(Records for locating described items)
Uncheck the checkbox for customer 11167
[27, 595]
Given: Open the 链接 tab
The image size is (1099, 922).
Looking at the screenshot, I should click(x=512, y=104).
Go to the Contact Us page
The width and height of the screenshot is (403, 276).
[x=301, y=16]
--
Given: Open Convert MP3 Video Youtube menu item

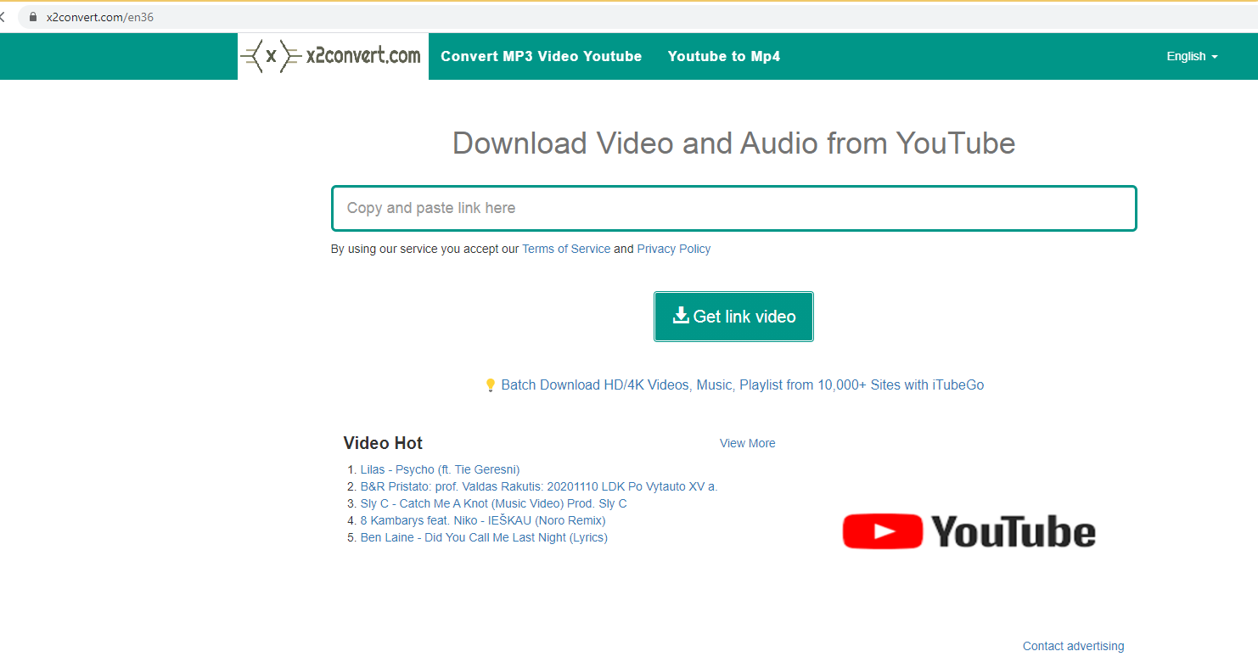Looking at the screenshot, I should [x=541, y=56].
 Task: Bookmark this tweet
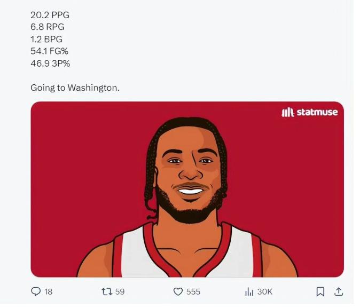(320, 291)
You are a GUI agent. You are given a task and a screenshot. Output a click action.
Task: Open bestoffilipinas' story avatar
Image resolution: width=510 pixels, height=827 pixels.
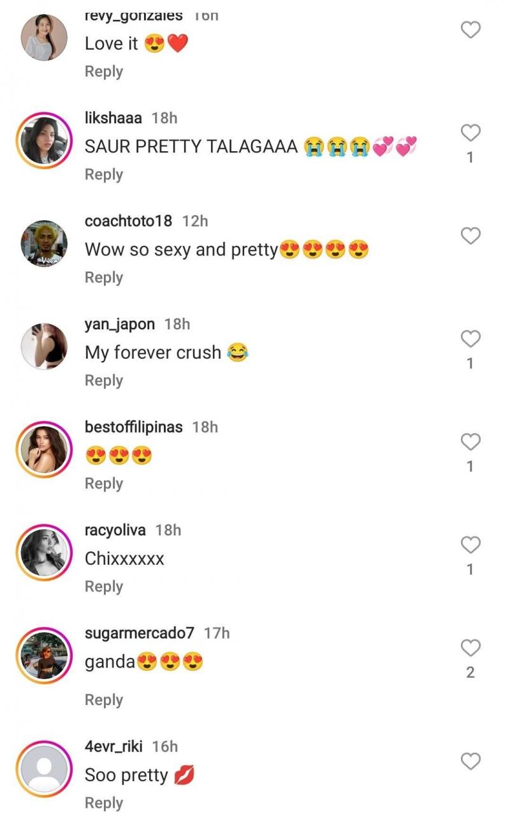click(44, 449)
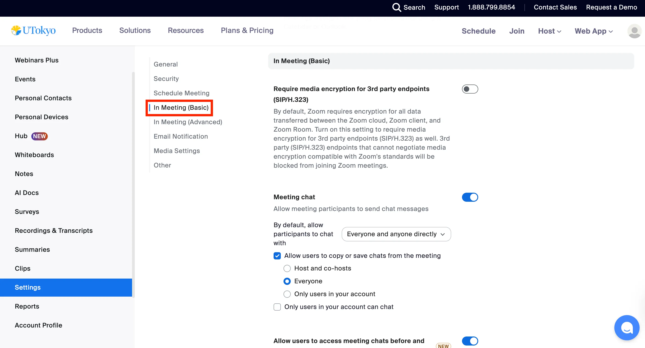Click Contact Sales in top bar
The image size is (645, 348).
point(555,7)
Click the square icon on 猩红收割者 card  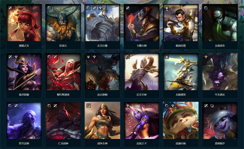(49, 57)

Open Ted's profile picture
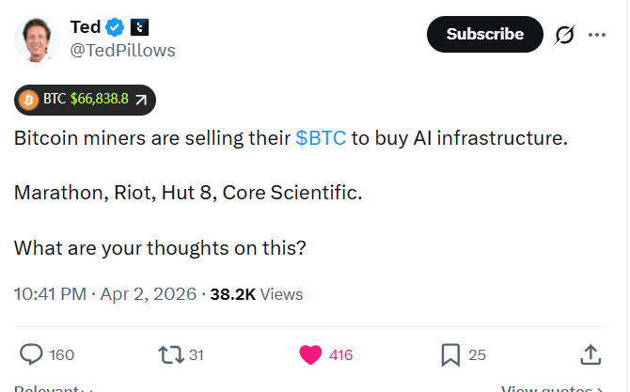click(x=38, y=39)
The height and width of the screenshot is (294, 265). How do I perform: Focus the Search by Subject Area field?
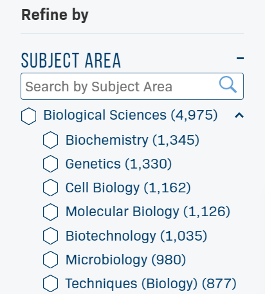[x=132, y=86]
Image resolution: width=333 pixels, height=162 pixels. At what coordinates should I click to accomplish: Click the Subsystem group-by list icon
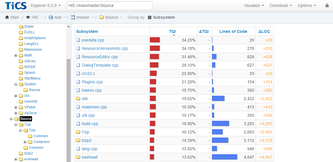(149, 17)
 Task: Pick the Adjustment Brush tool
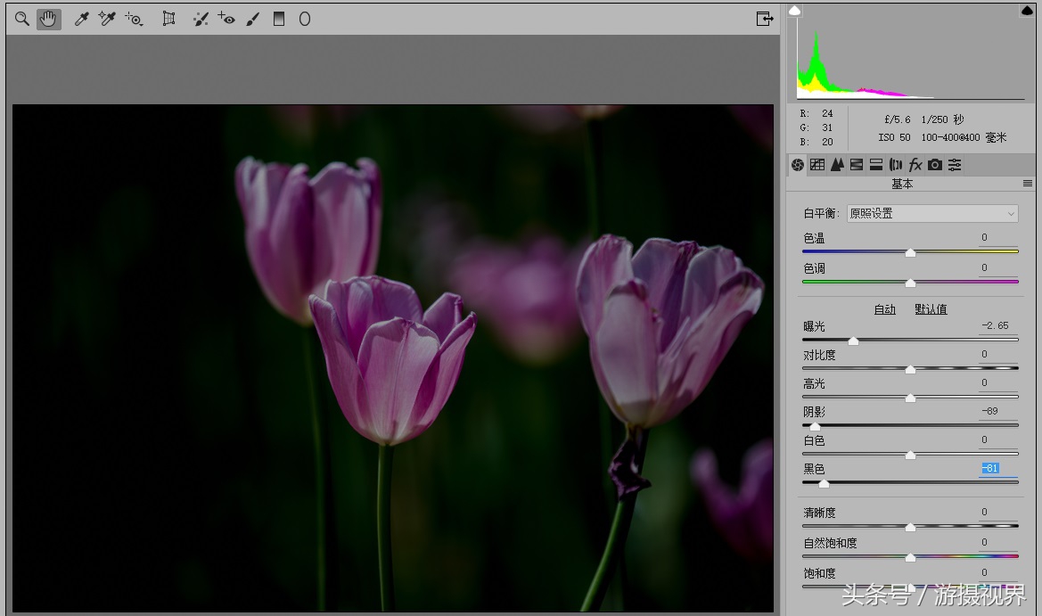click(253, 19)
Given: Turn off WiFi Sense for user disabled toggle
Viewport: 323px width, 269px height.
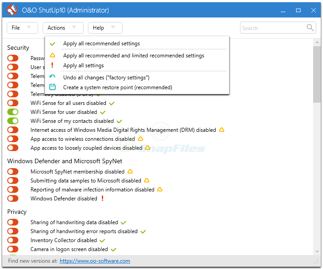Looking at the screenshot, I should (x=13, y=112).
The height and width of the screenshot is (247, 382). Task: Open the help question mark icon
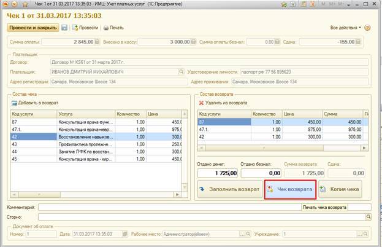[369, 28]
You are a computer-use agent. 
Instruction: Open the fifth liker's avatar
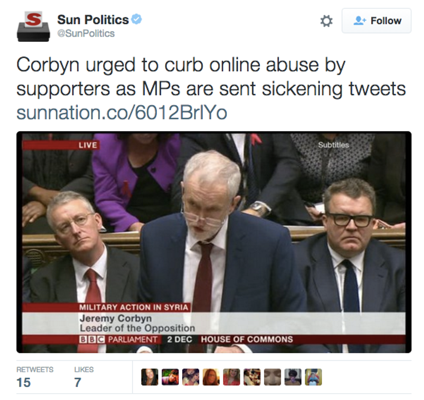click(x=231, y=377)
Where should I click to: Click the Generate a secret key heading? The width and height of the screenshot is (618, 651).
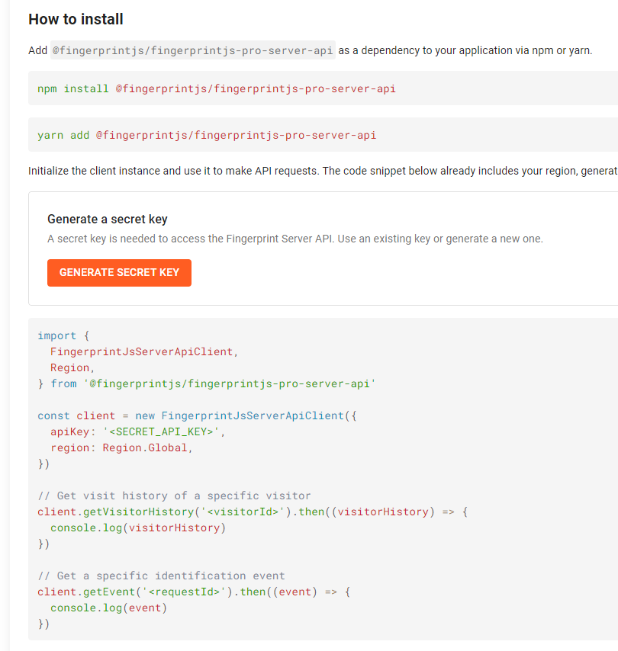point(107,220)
* * *
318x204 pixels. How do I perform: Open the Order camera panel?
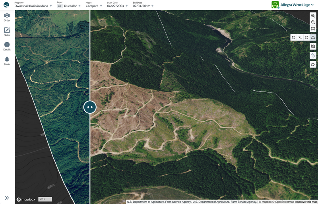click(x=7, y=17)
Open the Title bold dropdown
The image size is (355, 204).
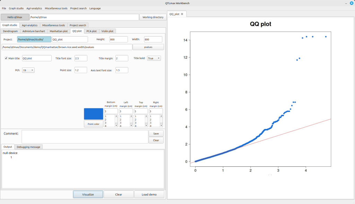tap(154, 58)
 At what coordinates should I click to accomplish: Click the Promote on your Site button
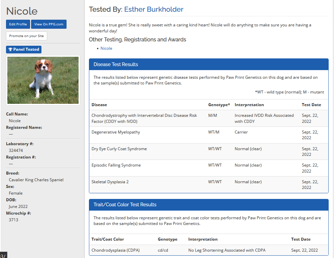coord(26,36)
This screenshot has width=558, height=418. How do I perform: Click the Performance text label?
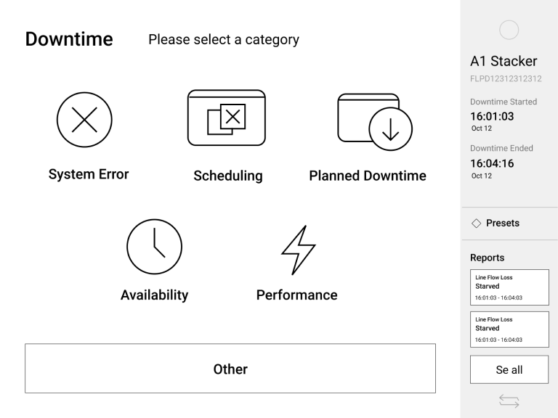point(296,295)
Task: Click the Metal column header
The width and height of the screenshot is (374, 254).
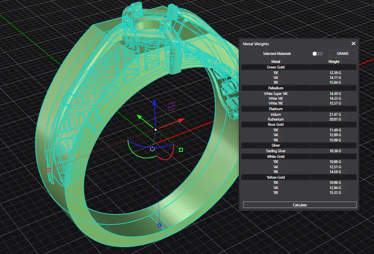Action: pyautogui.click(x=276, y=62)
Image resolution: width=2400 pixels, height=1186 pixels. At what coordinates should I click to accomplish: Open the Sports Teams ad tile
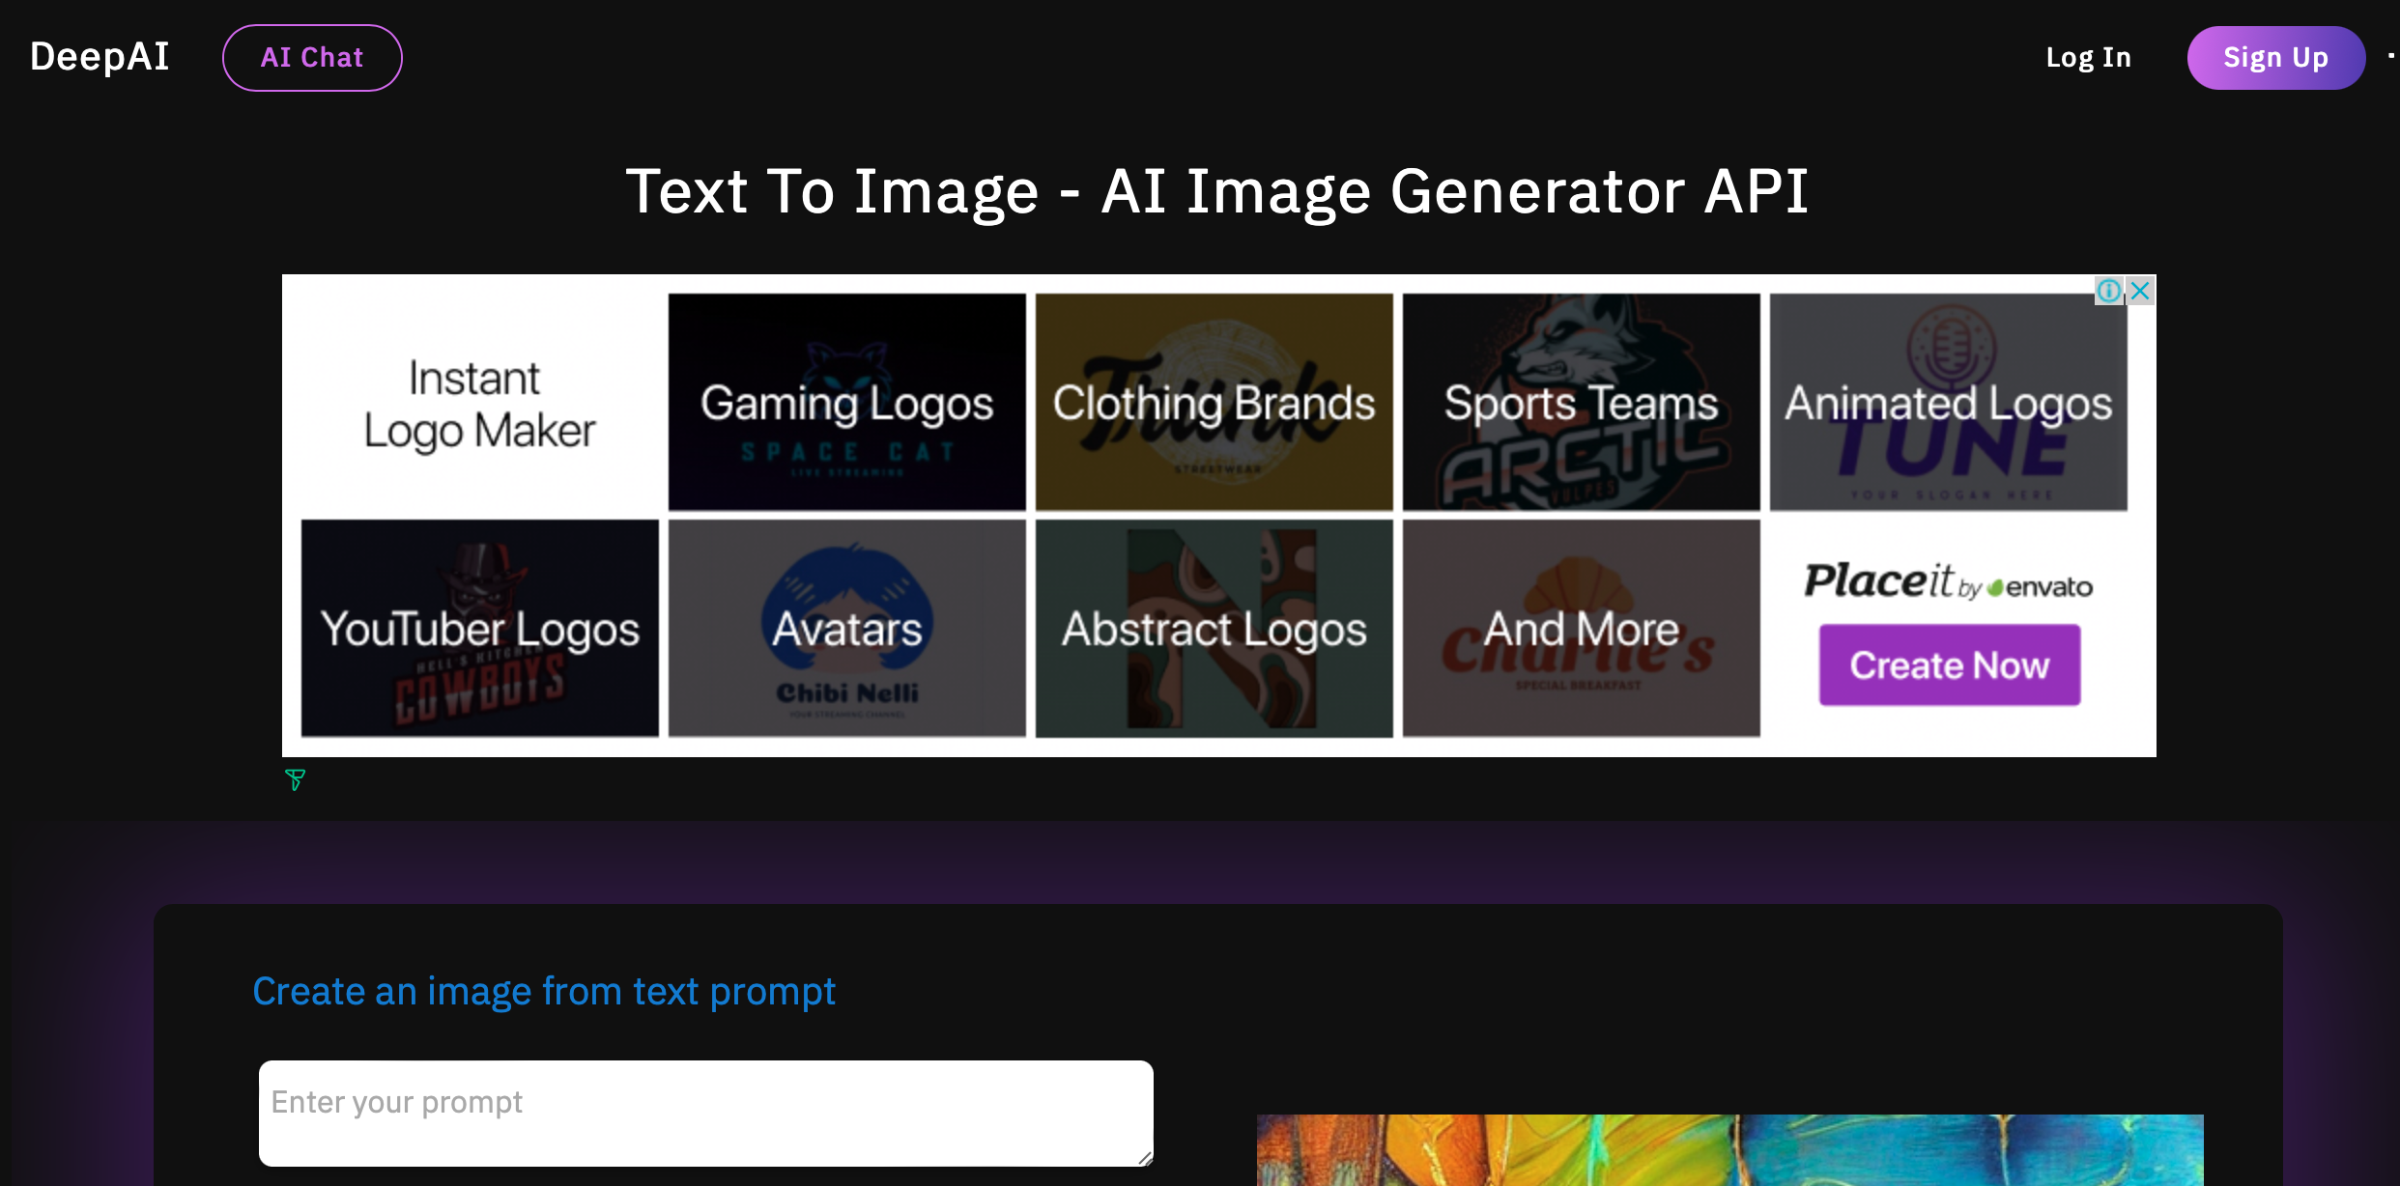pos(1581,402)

- _What you will do_:
Copy out the records above word for word, everything from the line containing "You are a computer-use agent." down to the line containing "point(107,220)", both ends included. Leave the pictures out of your copy.

- _Reply to the task_:
You are a computer-use agent. 
Instruction: Open the fifth liker's avatar
click(x=231, y=377)
Where should I click to: Click the Generate a secret key heading? The width and height of the screenshot is (618, 651).
point(107,220)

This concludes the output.